• **Text shown**:
>>>
It was clear something had to be done. I decided the place should be cleaned out and then gutted, but not after carefully weighing the possibility of simply burning the structure to the ground and starting over.
I began by surveying the contents. My new neighbor was interested in the furniture, stove, and cookware, so I gave it to her, figuring the previous owner hadn’t been back for it in the 12 years it had been stored. O’Grady said the remaining bike parts were junk and could be trashed.
We ordered up a big contractor’s dumpster from Veltrie Disposal Services, and contacted a local handyman named Jason who said he didn’t mind working around sheetrock, insulation, and mouse droppings.
The day Jason arrived I was not completely prepared. He helped me move some of the stuff from the ground level outside in the sunlight and I started to go through it as he took down the sheetrock. I wore a mask at all times but Jason refused to wear one until my wife, a registered nurse, insisted. I ducked out as much as possible as he began tearing out the fiberglass insulation. I focused on sorting through items removed from the downstairs, placing a good amount of junk in the dumpster.
After the first day of work we called Veltrie and they brought a second dumpster and hauled away the first one. I took a deck-sprayer with bleach water and sprayed, then brought in a hose and wetted down the dusty floor in order to sweep up insulation, sheetrock, and mouse turds.
ON THE SECOND DAY Jason helped me carry boxes and boxes of stuff down from the loft and set them off to the side of the garage before he started to gut the loft level. Some of the stuff I had not looked at since we moved here in 1991, and all of it was salted with dust and peppered with mouse droppings.
<<<
[Data for locating visible targets]
>>>
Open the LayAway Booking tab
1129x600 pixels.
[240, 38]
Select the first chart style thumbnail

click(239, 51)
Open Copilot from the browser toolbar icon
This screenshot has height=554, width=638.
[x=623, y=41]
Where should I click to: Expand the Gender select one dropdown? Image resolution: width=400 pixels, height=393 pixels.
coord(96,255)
<<<
• **Challenges**:
[1] In the garage cleanup account, which items was the new neighbor interested in?
[2] According to the garage cleanup account, which company provided the dumpsters?
[3] Put this sentence from the garage cleanup account into Spanish: "It was clear something had to be done."

• **Final results**:
[1] The furniture, the stove, and the cookware.

[2] Veltrie Disposal Services.

[3] Estaba claro que había que hacer algo.